Copy out every line of the material below without changing a single character.

╔══

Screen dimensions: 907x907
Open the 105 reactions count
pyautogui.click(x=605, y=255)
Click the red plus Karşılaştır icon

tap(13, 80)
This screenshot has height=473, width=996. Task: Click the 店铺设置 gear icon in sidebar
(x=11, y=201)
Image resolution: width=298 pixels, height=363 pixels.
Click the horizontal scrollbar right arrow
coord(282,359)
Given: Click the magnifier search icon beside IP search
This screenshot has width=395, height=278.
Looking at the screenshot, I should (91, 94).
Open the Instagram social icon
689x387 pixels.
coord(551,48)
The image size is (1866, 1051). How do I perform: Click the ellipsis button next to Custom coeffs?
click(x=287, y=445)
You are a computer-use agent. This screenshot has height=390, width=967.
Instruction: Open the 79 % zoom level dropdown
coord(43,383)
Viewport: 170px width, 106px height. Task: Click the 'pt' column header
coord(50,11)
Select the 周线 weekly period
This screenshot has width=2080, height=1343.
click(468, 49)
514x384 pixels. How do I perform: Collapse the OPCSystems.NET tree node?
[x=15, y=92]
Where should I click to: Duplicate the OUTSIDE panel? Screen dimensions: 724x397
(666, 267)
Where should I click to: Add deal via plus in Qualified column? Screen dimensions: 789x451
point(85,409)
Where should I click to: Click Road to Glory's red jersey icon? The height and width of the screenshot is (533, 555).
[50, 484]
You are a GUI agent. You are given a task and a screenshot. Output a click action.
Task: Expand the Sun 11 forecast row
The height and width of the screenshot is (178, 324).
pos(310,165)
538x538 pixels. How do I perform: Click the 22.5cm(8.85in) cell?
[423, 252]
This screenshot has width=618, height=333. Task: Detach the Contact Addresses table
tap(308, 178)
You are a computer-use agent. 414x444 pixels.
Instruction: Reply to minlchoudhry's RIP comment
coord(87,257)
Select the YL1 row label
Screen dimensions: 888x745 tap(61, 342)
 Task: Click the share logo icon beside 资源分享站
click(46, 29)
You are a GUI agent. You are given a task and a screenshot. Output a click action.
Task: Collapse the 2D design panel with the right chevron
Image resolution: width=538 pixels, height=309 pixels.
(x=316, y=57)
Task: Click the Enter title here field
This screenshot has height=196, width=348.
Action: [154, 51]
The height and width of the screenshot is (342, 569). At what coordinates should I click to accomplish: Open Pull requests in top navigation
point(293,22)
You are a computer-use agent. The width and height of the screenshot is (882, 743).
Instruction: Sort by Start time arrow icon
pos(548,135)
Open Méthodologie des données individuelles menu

╚══

* Written solution *
Screen dimensions: 907x907
Open the 105 reactions count
pyautogui.click(x=605, y=255)
Click the red plus Karşılaştır icon

tap(13, 80)
This screenshot has height=473, width=996. Task: Click the 店铺设置 gear icon in sidebar
(x=11, y=201)
Image resolution: width=298 pixels, height=363 pixels.
Click the horizontal scrollbar right arrow
coord(282,359)
Given: Click the magnifier search icon beside IP search
This screenshot has width=395, height=278.
Looking at the screenshot, I should (91, 94).
Open the Instagram social icon
689x387 pixels.
coord(551,48)
The image size is (1866, 1051). How do I perform: Click the ellipsis button next to Custom coeffs?
click(x=287, y=445)
You are a computer-use agent. This screenshot has height=390, width=967.
Instruction: Open the 79 % zoom level dropdown
coord(43,383)
Viewport: 170px width, 106px height. Task: Click the 'pt' column header
coord(50,11)
Select the 周线 weekly period
This screenshot has width=2080, height=1343.
click(468, 49)
514x384 pixels. How do I perform: Collapse the OPCSystems.NET tree node?
[x=15, y=92]
Where should I click to: Duplicate the OUTSIDE panel? Screen dimensions: 724x397
(666, 267)
Where should I click to: Add deal via plus in Qualified column? Screen dimensions: 789x451
point(85,409)
Where should I click to: Click Road to Glory's red jersey icon? The height and width of the screenshot is (533, 555).
[50, 484]
You are a GUI agent. You are given a task and a screenshot. Output a click action.
Task: Expand the Sun 11 forecast row
The height and width of the screenshot is (178, 324).
pos(310,165)
538x538 pixels. How do I perform: Click the 22.5cm(8.85in) cell?
[423, 252]
This screenshot has width=618, height=333. Task: Detach the Contact Addresses table
tap(308, 178)
You are a computer-use agent. 414x444 pixels.
Instruction: Reply to minlchoudhry's RIP comment
coord(87,257)
Select the YL1 row label
Screen dimensions: 888x745 tap(61, 342)
 Task: Click the share logo icon beside 资源分享站
click(46, 29)
You are a GUI agent. You are given a task and a screenshot. Output a click action.
Task: Collapse the 2D design panel with the right chevron
Image resolution: width=538 pixels, height=309 pixels.
(x=316, y=57)
Task: Click the Enter title here field
This screenshot has height=196, width=348.
Action: [154, 51]
The height and width of the screenshot is (342, 569). At what coordinates should I click to accomplish: Open Pull requests in top navigation
point(293,22)
You are a computer-use agent. The width and height of the screenshot is (882, 743).
Instruction: Sort by Start time arrow icon
pos(548,135)
Open Méthodologie des données individuelles menu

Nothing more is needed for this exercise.